• Supplied material:

*-*-*

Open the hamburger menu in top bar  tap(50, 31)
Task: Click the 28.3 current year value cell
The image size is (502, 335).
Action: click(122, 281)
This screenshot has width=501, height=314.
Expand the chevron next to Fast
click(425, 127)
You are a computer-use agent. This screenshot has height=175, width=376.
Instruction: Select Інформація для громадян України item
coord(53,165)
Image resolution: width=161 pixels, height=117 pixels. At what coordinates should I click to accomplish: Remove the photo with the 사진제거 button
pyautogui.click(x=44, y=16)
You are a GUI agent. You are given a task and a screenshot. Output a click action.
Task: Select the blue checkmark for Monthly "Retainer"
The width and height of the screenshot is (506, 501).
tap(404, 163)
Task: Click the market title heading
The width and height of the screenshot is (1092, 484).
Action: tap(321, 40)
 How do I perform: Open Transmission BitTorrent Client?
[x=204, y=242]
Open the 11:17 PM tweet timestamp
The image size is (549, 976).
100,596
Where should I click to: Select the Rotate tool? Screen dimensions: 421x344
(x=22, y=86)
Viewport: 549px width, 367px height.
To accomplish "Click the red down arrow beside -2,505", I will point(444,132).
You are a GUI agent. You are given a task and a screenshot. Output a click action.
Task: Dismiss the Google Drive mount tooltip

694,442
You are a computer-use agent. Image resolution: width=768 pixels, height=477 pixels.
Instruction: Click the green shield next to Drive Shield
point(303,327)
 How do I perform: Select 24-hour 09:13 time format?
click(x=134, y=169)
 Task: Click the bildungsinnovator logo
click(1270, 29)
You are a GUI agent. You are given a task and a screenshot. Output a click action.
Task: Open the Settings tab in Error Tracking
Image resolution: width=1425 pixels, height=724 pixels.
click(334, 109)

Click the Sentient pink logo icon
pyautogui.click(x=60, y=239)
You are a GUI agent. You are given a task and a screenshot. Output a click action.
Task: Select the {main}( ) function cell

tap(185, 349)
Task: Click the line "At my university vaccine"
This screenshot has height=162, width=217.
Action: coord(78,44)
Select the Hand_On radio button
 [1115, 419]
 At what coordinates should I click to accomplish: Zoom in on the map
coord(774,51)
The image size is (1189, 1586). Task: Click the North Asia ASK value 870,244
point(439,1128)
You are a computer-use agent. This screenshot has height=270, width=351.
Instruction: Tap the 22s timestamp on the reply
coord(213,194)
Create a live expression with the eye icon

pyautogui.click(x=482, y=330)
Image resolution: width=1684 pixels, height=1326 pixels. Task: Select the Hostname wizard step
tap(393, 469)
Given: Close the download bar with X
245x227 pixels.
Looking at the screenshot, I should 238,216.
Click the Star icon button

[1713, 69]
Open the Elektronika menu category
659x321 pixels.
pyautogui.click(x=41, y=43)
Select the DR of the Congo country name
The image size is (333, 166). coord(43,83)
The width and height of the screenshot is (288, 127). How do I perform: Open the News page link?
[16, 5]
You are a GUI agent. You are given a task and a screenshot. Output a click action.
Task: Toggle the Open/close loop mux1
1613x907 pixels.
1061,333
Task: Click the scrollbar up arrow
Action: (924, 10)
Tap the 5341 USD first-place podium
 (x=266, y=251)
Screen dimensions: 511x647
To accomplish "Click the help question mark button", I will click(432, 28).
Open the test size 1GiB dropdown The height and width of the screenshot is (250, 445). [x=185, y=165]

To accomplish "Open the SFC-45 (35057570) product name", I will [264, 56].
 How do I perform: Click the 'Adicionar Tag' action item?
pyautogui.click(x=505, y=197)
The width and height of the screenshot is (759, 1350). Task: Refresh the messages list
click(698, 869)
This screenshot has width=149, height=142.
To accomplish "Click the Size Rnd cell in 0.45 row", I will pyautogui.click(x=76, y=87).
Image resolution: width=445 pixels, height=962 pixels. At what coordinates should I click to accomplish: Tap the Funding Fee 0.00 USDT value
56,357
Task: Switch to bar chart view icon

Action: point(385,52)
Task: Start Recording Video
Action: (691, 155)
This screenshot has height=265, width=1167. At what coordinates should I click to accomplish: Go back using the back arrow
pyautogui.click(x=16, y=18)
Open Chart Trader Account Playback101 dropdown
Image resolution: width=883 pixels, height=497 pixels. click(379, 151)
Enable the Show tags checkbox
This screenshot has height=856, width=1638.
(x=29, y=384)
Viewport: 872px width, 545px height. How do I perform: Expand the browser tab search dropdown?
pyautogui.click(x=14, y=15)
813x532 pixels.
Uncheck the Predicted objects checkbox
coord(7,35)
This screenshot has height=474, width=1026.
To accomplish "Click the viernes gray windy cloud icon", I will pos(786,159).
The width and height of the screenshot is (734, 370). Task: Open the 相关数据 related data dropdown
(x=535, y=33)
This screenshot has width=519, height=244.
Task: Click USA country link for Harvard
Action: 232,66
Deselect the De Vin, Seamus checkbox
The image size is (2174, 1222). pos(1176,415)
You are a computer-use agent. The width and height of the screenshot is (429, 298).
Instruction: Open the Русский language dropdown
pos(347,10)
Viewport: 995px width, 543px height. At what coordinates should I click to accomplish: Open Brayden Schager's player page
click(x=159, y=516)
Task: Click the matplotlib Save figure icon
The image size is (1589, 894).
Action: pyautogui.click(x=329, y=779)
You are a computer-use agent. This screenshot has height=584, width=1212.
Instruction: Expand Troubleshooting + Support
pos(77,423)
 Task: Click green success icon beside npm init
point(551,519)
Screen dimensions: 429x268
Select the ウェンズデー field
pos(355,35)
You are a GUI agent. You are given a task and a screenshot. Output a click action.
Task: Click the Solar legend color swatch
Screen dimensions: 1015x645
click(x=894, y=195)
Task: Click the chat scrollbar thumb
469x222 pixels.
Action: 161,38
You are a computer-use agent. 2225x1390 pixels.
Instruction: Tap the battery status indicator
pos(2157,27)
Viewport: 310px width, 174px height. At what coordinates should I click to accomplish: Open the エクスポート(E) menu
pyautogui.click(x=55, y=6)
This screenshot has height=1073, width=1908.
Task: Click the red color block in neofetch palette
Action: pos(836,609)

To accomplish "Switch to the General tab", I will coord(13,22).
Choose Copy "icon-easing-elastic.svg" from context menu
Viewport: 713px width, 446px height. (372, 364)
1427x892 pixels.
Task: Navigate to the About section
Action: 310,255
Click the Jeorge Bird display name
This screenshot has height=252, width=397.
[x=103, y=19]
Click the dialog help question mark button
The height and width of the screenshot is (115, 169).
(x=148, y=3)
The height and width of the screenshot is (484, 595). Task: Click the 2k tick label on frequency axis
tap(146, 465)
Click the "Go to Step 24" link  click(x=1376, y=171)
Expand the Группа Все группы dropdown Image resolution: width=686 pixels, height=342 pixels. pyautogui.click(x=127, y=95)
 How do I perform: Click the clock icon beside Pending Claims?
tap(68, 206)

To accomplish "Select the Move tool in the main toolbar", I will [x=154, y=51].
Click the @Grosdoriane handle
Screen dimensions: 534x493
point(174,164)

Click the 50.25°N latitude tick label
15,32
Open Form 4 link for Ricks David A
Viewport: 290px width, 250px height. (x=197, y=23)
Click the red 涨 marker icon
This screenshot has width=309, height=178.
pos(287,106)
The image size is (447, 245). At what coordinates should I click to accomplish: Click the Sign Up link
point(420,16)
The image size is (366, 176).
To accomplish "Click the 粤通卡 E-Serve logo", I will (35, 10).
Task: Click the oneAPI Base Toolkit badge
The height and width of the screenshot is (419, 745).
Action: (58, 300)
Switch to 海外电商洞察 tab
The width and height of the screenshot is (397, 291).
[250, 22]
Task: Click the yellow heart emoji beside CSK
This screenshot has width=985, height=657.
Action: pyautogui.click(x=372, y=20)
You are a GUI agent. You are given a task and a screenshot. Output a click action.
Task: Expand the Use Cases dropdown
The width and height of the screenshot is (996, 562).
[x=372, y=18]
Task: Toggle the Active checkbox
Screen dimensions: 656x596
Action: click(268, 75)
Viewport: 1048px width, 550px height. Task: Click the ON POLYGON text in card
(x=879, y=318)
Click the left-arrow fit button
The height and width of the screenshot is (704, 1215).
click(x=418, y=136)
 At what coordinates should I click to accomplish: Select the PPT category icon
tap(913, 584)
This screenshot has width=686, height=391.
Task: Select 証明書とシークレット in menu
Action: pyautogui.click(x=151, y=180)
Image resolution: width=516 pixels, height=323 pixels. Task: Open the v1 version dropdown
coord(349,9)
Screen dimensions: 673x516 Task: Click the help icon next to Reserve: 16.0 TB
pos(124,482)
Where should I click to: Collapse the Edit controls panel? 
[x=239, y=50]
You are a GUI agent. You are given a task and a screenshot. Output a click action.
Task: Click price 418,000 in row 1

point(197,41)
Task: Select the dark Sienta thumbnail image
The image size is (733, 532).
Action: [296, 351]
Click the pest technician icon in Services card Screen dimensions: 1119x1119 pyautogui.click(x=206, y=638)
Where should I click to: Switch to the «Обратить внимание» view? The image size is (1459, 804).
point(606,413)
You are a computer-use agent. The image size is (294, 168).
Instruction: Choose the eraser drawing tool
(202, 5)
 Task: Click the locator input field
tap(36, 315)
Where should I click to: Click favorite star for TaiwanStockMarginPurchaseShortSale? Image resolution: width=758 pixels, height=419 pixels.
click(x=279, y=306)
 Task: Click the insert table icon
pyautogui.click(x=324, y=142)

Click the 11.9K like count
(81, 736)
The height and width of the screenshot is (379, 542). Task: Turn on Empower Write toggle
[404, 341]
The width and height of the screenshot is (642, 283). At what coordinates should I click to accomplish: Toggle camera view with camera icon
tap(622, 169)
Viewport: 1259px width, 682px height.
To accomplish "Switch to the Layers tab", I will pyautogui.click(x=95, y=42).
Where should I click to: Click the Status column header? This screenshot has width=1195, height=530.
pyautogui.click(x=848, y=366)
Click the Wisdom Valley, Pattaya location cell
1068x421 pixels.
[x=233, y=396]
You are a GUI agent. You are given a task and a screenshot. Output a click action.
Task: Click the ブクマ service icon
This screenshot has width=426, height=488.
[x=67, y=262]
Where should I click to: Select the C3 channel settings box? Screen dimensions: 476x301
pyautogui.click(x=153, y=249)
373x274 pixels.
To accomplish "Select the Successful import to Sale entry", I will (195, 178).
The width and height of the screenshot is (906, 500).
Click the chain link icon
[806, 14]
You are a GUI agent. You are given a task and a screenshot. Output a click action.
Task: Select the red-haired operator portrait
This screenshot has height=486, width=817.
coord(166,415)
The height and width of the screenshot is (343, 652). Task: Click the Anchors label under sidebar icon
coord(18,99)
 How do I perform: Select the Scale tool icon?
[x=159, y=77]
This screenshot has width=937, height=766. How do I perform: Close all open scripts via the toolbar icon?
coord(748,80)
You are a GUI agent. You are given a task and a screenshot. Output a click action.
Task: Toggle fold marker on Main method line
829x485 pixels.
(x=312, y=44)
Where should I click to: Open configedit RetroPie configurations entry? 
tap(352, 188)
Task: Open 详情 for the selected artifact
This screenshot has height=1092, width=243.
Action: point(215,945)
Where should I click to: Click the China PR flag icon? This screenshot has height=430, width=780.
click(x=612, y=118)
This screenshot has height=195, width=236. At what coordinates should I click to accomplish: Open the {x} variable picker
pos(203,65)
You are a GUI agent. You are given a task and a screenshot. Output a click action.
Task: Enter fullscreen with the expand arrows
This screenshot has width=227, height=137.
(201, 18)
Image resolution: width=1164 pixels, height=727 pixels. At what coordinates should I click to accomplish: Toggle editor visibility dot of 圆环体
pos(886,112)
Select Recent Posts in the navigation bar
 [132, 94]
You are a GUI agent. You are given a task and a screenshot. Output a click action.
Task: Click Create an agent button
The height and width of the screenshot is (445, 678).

*-*-*

• What is being asked:
Reproduce the part that opens with the line containing "Task: Click the yellow heart emoji beside CSK" and closes with the line containing "Action: pyautogui.click(x=151, y=180)", changing "dropdown" to "drop-down list" and leaving everything else unchanged.

• Answer to the exercise:
Task: Click the yellow heart emoji beside CSK
This screenshot has width=985, height=657.
Action: pyautogui.click(x=372, y=20)
You are a GUI agent. You are given a task and a screenshot. Output a click action.
Task: Expand the Use Cases drop-down list
The width and height of the screenshot is (996, 562).
[x=372, y=18]
Task: Toggle the Active checkbox
Screen dimensions: 656x596
Action: click(268, 75)
Viewport: 1048px width, 550px height. Task: Click the ON POLYGON text in card
(x=879, y=318)
Click the left-arrow fit button
The height and width of the screenshot is (704, 1215).
click(x=418, y=136)
 At what coordinates should I click to accomplish: Select the PPT category icon
tap(913, 584)
This screenshot has width=686, height=391.
Task: Select 証明書とシークレット in menu
Action: pyautogui.click(x=151, y=180)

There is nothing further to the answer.